Body Art – story review

The second story in A.S. Byatt’s collection Little Black Book of Stories is Body Art. Body Art follows the evolution of  a relationship between an emotionally distant doctor and a young woman literally and figuratively scarred by a previous abortion. She is a young artist who the doctor discovers sleeping in a homemade cave in a storage room. He gives her a place to stay, for reasons unexplained she crawls into bed with him every night for the week that she stays with him, and winds up pregnant. He wants the kid, she doesn’t, he convinces her (forces her?) to keep it. She has the kid, ends up loving it for reasons she can not articulate and we are left with an image of them as a possible inexplicable family.

Honestly, I’m not entirely sure what to make of this story. Part of me wants to find some sort of religious correlation. Daisy, while not virginal, certainly seems to play the role of wounded innocent carrying a child she didn’t ask for. Meanwhile, the doctor, is named Damian and is less than likable throughout much of the story. He assumes a clearly domineering role towards Daisy, essentially demands she bear the child, and then sees through the birthing process himself. The other central character is a woman named Marth who Damian works with to attempt to catalogue a collection of art and medical curiosities the hospitol’s founder has left behind. Until knocking Daisy up, Damian had wanted to pursue Martha but the unexpected pregnancy forced the three of them into a bizarre “family” dynamic with Damian and Martha assuming the stereotypical parent roles to Daisy – which also touches upon a disturbing incestual dynamic. In the middle of the story, between Damian having knocking Daisy up and them discovering that she was knocked up, there was an art show where Daisy had “borrowed” (or stole, depending on point of view) materials from the medical curiosities to construct a massive collage/statue of Kali.

There’s also  a clear man/woman thing going on. Daisy is continually hurt by men. Her father ditches her. her boyfriend knocks her up and ditches her. The baby, iirc, was a boy when it was aborted and the abortion almost killed her partially because of complications and partially (insinuated) from a possibly inept male physician. Damian, aside from being named after the devil, knocks her up, throws her out of her “cave,” tears down her statue of Kali made from appropriated materials from the hospitol while threatening police action, and forces her to bear the child they conceived.

Meanwhile, Daisy continually communicates along the lines of feelings. If anything she is too connected to the world around her, allowing it to emotionally injure her too readily while continually trying to foster some sort of positive reactions all around her through use of her art.
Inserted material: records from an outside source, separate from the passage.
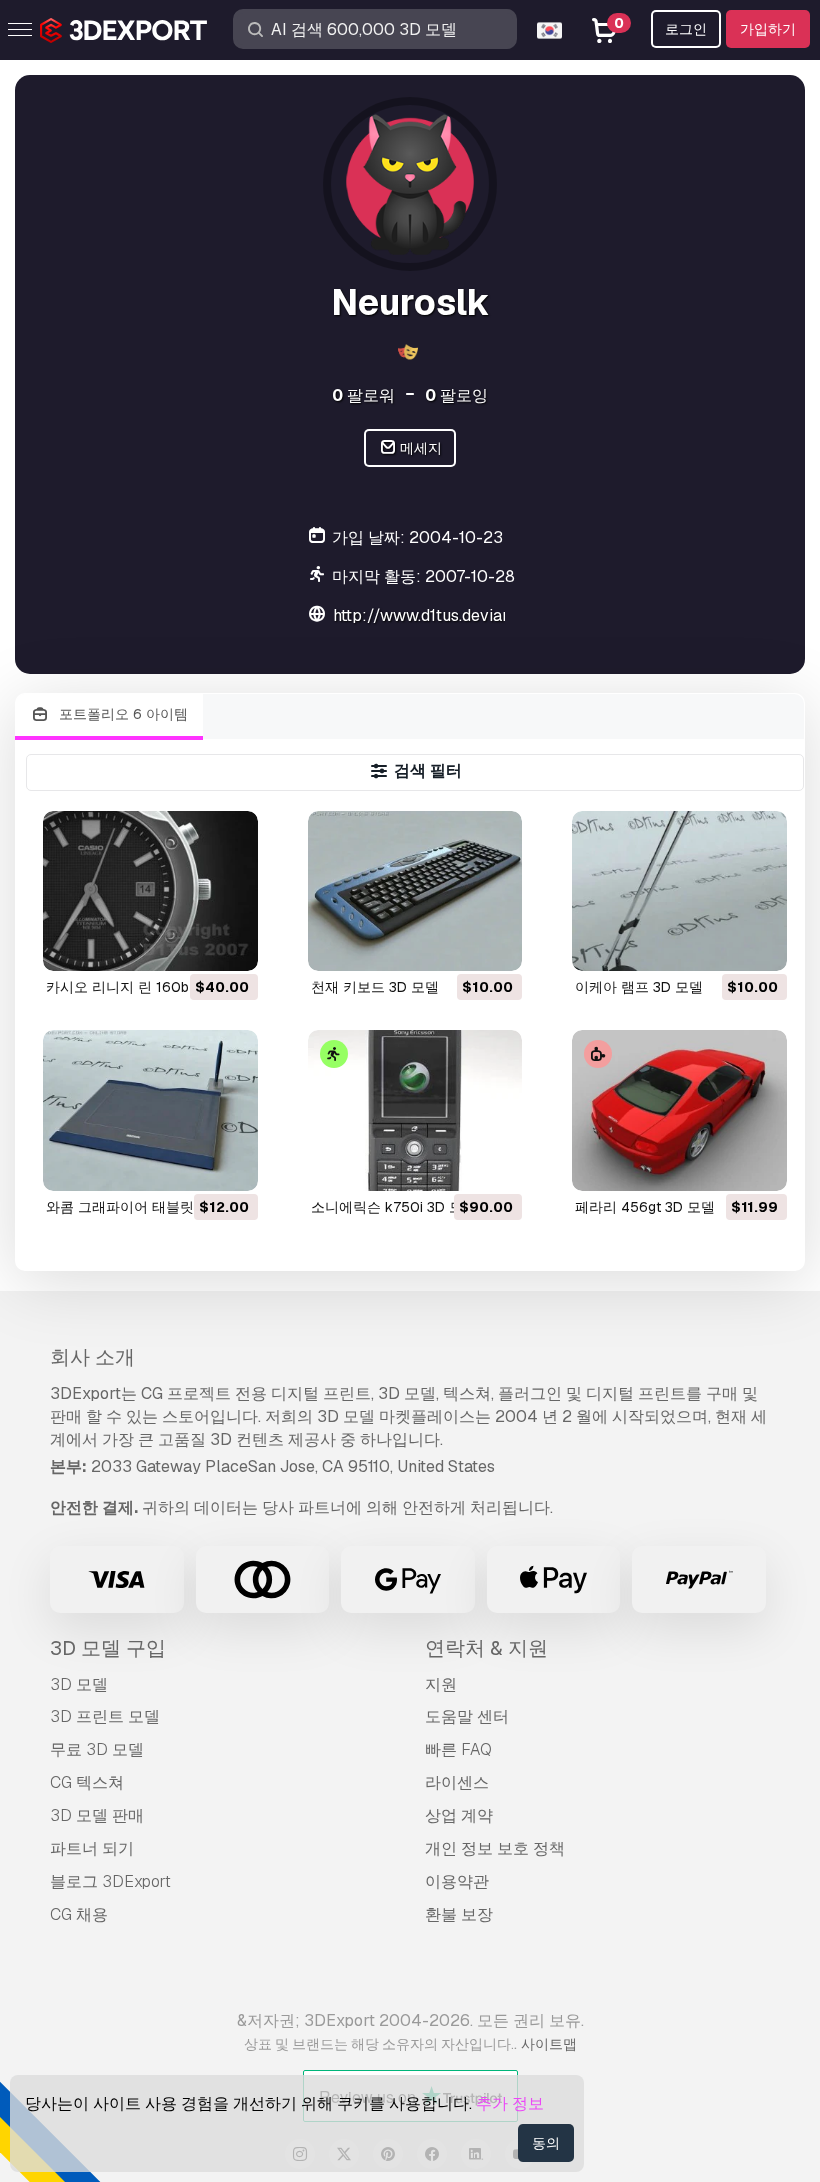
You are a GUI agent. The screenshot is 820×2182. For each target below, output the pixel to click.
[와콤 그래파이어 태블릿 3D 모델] (150, 1110)
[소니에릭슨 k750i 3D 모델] (415, 1110)
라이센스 (457, 1782)
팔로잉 (456, 395)
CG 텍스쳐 (87, 1782)
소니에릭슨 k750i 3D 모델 (394, 1207)
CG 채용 (79, 1914)
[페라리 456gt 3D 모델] (679, 1110)
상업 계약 (459, 1815)
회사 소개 (92, 1357)
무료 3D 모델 (97, 1749)
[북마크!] (229, 944)
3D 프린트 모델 (105, 1716)
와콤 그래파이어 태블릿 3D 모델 (147, 1207)
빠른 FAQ (458, 1749)
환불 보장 (459, 1914)
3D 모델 (79, 1684)
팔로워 (363, 395)
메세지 (419, 448)
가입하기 (768, 29)
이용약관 (457, 1881)
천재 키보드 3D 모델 (375, 987)
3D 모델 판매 (97, 1815)
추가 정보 (510, 2103)
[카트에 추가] (188, 944)
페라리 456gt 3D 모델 (645, 1207)
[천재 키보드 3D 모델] (415, 891)
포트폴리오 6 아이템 (121, 714)
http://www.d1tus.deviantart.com (452, 615)
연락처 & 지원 (486, 1648)
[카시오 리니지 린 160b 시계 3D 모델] (150, 891)
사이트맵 (549, 2044)
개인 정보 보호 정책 (495, 1848)
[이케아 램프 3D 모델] (679, 891)
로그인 (686, 29)
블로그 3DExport (110, 1881)
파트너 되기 (92, 1848)
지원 (441, 1684)
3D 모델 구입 (108, 1648)
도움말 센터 (467, 1716)
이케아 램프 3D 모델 (639, 987)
Martha becomes an almost stereotypical mother figure, with all of the positives and none of the negatives.

Through the first two stories there seems to be a thread being formed of women carrying the injuries of their youth throughout their lives – that whatever horrors afflicted them then in some way transforms them into the adults they become, dictating the path of their lives, the choices they make, the methods with which they come to deal with the world. Now this isn’t something that should be revolutionary. It is something that can be equally applied to fairly much everyone that their pasts dictate their futures, no necessarily in an economic sense (though, often, I think it does) but in an intangible “who you are” sense. but maybe something can be said in how all of the women are crippled in some form and that none of them appear to have had childhoods that didn’t involve some sort of trauma that radically affected their lives. Then it should be noted that the most well adjusted woman, so far, has been Martha from Body Art and that she easily assumes a “motherly” role while Daisy and Damian seem entirely unsure and uncomfortable of their roles. Is Byatt saying something about motherhood being a natural mask for women to wear? Or is she saying something more akin to a “healthy” woman somehow requires a motherly aspect not only in their youth but an ability to assume such a role in adulthood?